JOURNAL ARTICLE

Eustachian tube and internal carotid artery in skull base surgery: an anatomical study

Jianfeng Liu, Carlos D Pinheiro-Neto, Juan C Fernandez-Miranda, Carl H Snyderman, Paul A Gardner, Barry E Hirsch, Eric Wang
Laryngoscope 2014, 124 (12): 2655-64
25290349

OBJECTIVES/HYPOTHESIS: The eustachian tube (ET) is an important landmark in skull base surgery, which has a close relationship with the petrous segment of the internal carotid artery (ICA). The goal of the current study was to establish the detailed anatomic relationship of the ET and petrous segment of the ICA.
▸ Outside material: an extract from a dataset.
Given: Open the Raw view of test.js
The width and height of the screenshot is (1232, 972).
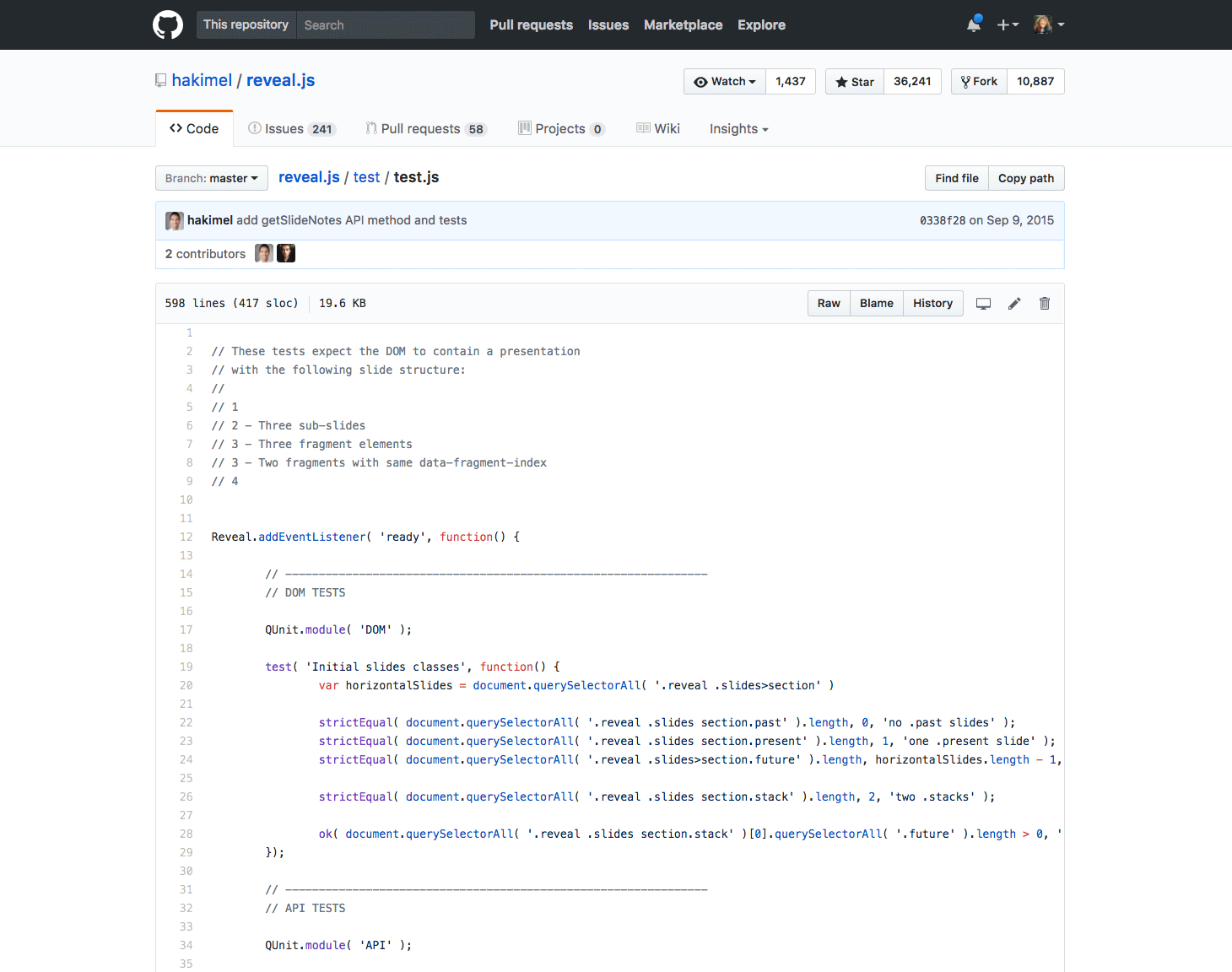Looking at the screenshot, I should [828, 303].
STUDY DESIGN: Anatomical study.

METHODS: Six silicon-injected adult cadaveric heads (12 sides) were dissected using a lateral infratemporal fossa approach (type C) and endoscopic endonasal approach. The ET and ICA were exposed; their detailed relationships were demonstrated. High-quality pictures were obtained.

RESULTS: In the anterior genu/foramen lacerum segment of the ICA, the vidian nerve was an important landmark. The cartilaginous ET was divided into four segments, from anterior to posterior: nasopharyngeal, pterygoid, lacerum, and petrosal segment. The anterior and inferior wall of the carotid canal was consistently between the horizontal ICA and petrous segment of the cartilaginous ET. In the posterior genu of the ICA, the bony part of the ET, and the tendon of the tensor tympani muscle were paramount landmarks. The posterior genu of the ICA was imbedded in the carotid canal. The landmarks of the junction of the cartilaginous ET and bony ET were the sphenoid spine and foramen spinosum.

CONCLUSIONS: The anatomical segmentation of the ET provides the basis for safe and effective transection of the ET in skull base surgery. An understanding of the complex relationships of the ET and petrous segment of the ICA is paramount for surgically dealing with disease located within the region of the ET and petrous segment of the ICA.